Anyone heard of Operational Data Historians? Like OSISoft's PI, Honeywell's PHD, GE's Proficy. They're expensive suites of software that have optimal real-time ability, plus historical access. They usually work in process control/operations of factories or manufacturing plants. Each item being measured is called a tag.
Just thought I'd throw this out there since its a specialised area that not many people know about. I've done some work with them in terms of writing adaptors to a time series data visualisation product.
... admittedly this is by the developer OSISoft so it may be biased, but their points seem valid. Especially the swinging door algorithm reference and the fact they are far more efficient in storage.
I just installed and threw 200 tags at the rockwell factory talk branded version of osi. I always wanted to work with it but unfortunately a "historian" was just one of many deliverables so I only got to do the bare minimum that ticked the box. It is noticeably faster at retrieving data from the historian than the rockwell factory talk SE HMI binary datalog files though.
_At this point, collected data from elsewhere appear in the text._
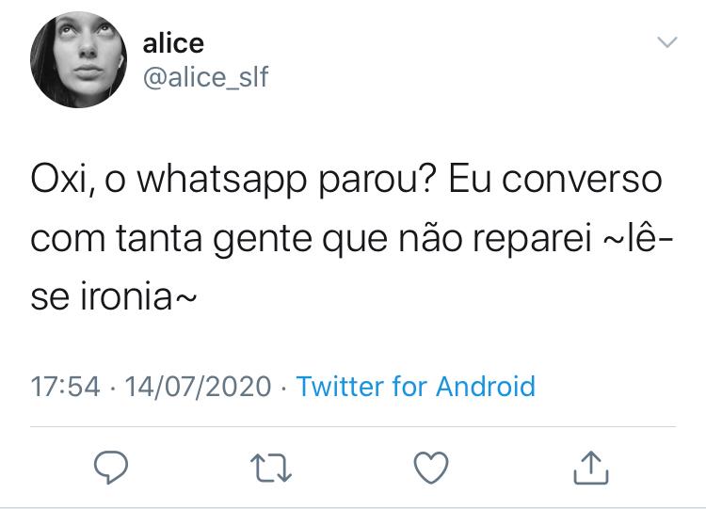This screenshot has height=509, width=706.
Task: Click the word "tanta" in the tweet
Action: tap(159, 238)
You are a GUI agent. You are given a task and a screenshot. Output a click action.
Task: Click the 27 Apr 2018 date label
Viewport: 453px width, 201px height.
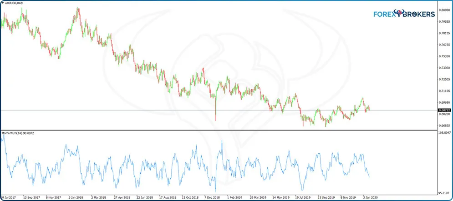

I too believe it is the best fit, but the "aggregate functions" gets most people. The use of counter columns is very limiting and many engineers don't want to struggle with storing state during streaming writes to precalculate the aggregates on write. Also, engineers tend not to want to do large reads to rebuild large aggregate values on small data changes.
It is what we use, and we use spark streaming for the rollups. We had evaluated Influx, OpenTSDB, and Druid also. So long as you know the exact read patterns for your client I think Cassandra is definitely the best fit for most things.
I did not. The Cassandra schema appears similar. We had enough custom needs for how we aggregated data (e.g. ewma) that we probably needed to do this ourselves anyways.
From what I read (so not confirmed) one problem is that it uses space inefficiently. Since I predefine the columns anyway, they might as well use an efficient storage instead of mongodb style kv-pairs.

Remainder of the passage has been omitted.